What you are asked to do
A line belongs in the answer if it contains "will"; copy every such line from the entries below.

:::

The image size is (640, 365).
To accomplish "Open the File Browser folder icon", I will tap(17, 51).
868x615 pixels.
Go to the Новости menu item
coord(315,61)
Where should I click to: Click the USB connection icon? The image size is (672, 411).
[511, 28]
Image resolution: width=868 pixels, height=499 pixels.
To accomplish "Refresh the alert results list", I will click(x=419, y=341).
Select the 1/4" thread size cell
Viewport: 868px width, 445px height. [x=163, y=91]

:::

Exercise output
To accomplish "Open the File Browser folder icon", I will tap(17, 51).
To accomplish "Refresh the alert results list", I will click(x=419, y=341).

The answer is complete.